Description, Instructions, and Tips for MS-Pattern

Purpose

This document provides instructions for MS-Pattern.


Contents of this document:

Links to topics in the general instructions:

Introduction and Background

MS-Pattern is a database pattern matching program that has been largely superceded by MS-Homology. It has been retained as it does have a few complementary features:

  1. It uses a completely different algorithm based on text regular expression matching.

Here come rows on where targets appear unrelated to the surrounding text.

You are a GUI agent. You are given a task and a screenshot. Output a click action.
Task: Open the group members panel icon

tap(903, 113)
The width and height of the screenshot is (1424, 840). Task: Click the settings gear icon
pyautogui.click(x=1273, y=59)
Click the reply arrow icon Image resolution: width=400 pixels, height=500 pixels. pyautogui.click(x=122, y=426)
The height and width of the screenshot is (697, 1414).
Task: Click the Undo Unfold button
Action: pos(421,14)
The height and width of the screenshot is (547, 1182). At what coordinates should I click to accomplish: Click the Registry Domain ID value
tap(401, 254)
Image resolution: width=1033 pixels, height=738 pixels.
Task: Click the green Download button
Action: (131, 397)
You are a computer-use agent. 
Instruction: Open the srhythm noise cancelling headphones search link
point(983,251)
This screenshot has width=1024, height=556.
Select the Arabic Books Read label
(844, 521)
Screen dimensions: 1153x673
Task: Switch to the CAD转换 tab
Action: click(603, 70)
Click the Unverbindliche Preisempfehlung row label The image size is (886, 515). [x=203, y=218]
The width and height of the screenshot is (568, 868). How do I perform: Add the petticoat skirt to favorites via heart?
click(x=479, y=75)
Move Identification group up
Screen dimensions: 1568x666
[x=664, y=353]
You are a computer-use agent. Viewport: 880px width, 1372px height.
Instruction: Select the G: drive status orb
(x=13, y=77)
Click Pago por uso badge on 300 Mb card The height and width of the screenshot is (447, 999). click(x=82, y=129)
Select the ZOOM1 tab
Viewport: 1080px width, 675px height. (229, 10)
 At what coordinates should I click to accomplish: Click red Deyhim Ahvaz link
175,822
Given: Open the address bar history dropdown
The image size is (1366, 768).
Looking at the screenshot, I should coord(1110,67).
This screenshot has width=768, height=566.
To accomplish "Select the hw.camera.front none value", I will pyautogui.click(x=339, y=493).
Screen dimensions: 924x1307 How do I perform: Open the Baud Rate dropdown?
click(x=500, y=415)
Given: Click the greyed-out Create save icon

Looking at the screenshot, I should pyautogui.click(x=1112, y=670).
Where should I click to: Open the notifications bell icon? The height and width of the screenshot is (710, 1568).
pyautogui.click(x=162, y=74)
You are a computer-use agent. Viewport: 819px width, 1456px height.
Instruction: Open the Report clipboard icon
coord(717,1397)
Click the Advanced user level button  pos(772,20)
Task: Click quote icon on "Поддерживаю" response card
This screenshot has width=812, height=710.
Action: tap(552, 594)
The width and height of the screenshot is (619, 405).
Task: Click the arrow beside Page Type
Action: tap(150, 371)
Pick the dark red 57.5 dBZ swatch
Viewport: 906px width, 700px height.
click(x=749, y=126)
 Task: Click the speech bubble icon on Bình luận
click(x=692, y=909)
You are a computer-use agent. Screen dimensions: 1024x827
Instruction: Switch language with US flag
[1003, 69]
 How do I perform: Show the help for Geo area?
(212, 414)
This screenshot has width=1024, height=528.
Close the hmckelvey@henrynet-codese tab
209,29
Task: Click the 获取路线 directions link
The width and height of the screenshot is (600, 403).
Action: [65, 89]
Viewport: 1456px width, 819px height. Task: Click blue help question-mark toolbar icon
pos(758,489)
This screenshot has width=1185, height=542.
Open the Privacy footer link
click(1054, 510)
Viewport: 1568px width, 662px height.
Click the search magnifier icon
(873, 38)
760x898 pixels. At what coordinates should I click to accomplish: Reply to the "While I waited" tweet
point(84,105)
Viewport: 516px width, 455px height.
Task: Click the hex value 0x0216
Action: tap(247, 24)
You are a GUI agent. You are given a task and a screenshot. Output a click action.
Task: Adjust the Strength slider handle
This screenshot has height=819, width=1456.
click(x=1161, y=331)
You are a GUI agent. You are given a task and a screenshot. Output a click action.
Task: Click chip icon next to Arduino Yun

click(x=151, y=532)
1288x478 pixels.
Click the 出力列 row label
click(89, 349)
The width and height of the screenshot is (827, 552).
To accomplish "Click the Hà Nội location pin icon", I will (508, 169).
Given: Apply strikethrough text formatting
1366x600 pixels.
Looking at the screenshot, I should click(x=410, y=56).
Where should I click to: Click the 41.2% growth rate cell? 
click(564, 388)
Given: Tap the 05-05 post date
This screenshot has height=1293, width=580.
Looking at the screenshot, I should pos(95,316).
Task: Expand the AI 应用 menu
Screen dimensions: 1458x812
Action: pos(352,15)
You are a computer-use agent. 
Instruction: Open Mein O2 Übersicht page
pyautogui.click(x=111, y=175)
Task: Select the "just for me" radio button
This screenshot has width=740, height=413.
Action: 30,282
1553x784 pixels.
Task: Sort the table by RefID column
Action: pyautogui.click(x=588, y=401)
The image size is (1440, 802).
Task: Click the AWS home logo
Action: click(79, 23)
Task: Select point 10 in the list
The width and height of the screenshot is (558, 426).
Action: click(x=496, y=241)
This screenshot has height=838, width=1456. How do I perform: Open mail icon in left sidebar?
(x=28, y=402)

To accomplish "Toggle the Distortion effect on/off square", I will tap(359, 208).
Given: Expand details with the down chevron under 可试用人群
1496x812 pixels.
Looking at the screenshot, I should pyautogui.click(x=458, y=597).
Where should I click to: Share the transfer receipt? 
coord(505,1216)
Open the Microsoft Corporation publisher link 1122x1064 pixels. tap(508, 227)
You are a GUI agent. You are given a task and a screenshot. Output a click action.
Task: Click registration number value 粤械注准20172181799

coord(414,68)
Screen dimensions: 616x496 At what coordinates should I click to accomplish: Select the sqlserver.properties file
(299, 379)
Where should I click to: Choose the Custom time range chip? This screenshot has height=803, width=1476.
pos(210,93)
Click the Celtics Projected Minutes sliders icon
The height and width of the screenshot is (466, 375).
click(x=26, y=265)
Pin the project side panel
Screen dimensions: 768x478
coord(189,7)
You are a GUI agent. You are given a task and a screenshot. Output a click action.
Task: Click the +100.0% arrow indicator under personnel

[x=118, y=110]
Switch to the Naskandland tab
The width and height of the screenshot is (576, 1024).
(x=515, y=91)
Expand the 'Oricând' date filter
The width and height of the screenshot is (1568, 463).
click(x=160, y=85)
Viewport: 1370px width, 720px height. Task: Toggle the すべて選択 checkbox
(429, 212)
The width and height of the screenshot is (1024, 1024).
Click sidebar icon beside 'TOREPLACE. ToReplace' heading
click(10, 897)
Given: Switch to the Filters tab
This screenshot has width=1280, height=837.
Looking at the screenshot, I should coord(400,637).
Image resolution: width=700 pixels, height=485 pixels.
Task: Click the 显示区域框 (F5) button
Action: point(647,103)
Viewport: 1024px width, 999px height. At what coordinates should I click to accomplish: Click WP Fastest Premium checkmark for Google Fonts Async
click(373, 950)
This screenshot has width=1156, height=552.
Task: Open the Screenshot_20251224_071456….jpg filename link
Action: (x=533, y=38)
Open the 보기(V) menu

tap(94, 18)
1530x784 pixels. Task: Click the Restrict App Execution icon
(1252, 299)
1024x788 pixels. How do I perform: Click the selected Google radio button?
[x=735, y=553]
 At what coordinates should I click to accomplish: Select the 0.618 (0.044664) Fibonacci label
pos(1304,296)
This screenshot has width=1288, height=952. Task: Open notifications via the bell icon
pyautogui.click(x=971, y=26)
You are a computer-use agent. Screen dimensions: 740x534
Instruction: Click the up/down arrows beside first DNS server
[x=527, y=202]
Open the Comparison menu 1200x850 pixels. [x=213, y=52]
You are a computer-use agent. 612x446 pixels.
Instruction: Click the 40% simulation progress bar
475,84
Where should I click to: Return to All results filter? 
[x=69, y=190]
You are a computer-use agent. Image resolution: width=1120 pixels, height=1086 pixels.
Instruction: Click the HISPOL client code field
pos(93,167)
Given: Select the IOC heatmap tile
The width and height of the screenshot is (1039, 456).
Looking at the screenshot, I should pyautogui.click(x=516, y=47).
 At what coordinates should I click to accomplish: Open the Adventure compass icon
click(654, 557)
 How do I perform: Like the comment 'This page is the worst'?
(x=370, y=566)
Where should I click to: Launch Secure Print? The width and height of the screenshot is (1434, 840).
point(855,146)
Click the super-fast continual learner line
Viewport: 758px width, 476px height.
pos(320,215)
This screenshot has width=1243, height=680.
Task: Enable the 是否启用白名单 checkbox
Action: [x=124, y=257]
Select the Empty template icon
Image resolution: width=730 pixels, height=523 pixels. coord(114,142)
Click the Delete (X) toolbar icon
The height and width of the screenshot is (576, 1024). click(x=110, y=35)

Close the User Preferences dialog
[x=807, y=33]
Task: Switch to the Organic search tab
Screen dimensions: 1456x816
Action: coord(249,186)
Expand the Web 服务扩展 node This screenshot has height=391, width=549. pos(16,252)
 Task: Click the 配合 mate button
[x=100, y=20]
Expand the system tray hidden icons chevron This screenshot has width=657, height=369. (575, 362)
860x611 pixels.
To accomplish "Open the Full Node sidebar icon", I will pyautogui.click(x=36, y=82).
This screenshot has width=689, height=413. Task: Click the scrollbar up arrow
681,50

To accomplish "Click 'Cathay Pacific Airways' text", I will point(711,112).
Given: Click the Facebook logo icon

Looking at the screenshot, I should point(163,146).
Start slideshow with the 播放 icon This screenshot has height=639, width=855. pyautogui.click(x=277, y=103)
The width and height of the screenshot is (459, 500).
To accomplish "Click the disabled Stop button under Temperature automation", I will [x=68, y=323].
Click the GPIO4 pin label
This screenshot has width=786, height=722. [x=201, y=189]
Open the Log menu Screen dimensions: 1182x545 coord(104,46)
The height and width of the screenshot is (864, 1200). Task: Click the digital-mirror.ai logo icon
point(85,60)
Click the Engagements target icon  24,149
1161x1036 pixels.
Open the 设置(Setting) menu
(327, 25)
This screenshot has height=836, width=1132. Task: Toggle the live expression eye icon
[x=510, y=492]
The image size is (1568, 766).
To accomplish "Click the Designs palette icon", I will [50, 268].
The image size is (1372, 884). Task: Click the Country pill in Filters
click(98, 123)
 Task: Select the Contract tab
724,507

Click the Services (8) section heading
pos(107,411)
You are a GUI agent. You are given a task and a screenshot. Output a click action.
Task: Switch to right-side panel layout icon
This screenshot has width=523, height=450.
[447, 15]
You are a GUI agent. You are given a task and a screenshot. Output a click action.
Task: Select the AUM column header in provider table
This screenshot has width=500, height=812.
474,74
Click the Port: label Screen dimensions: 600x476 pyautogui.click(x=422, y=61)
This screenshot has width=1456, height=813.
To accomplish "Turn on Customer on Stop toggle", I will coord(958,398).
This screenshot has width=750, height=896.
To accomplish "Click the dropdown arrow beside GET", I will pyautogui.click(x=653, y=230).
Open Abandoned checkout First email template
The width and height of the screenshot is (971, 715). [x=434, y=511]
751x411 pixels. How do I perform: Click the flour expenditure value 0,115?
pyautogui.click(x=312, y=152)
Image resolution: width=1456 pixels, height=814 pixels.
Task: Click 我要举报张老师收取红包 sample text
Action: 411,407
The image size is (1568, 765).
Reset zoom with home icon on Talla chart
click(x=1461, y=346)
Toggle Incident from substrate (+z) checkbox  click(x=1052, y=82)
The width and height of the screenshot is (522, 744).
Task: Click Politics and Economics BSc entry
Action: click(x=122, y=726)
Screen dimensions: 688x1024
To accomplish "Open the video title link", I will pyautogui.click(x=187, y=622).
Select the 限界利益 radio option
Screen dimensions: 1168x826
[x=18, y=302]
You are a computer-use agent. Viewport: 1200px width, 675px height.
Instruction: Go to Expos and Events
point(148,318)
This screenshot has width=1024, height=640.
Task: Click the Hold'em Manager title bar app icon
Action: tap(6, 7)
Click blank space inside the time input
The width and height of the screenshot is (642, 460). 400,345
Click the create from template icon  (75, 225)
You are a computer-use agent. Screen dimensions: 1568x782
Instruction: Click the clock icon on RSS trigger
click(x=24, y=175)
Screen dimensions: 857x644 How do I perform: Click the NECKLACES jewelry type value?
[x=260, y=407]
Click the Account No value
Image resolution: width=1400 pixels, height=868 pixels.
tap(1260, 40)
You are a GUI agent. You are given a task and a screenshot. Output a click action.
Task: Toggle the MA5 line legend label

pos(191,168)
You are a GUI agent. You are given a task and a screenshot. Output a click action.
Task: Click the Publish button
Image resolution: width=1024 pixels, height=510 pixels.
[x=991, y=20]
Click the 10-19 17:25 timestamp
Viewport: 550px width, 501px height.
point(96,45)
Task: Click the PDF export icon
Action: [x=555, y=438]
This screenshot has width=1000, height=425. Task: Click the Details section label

This does have a few features which aren't duplicated in the MS-Homology program. Details can be found in the Regular Expressions section.
  2. As it uses a different algorithm there may be situations when it is faster than MS-Homology.
  3. The form is somewhat simpler than the one used by MS-Homology.
  4. There is a Pre Search Only feature.

c

An ordinary character (ie. not one of the special characters discussed below) is a one character regular expression that matches that character

\c

A backslash followed by any special character is a one character regular expression that matches the special character itself.

The following are always special characters in a regular expression except when they appear in square brackets ([]) :

. dot
* asterisk
[ left square bracket
\ backslash

^ caret

is a special character when it is at the beginning of an entire regular expression or when it immediately follows the left of a pair of square brackets

$ dollar

is special at the end of an entire regular expression

Square brackets have special meaning in a regular expression. The regular expressions used are of the form used by the UNIX grep facility. Examples (type man grep on a UNIX system for full details):

[EF] The amino acid is either E or F.
[A-IK-Y] the amino acid is either alphabetically between A and I or K and Y
[^EF] The amino acid is anything but E or F.
. Any single amino acid is possible.
.\{1,4\} Any number between 1 and 4 of any amino acid.
.* Used to represent a sequence of one or more unknown amino acids. Note that this is "dot-star" not just "star". This wildcard allows some not entirely obvious features. A match is to the longest sequence fitting the condition (ex: FMQ .*K will find the last K in the sequence following FMQ).

By setting the Max. # of Mismatched AA's parameter to a value other than 0, homologous sequences can be matched. This is done by allowing a number of positions, as determined by this parameter, not to match protein sequences in the database. In future revisions of MS-Pattern this parameter may be replaced by PAM matrices used in sequence homology programs like BLAST.


Pre Search only mode does a search based on the pre-search parameters. Some examples of the use of this would be to:

  1. List all the proteins in a specific molecular weight or pI range for a particular species.
  2. List all the proteins in the database where the name field contains the word keratin.
  3. List all the proteins for a specific species code.

If the number of matches is greater than the Max. Reported Hits then the report reports the total number of hits but only lists the first Max. Reported Hits hits.

The Pre Search hits can be saved to a file and used as input for future searches.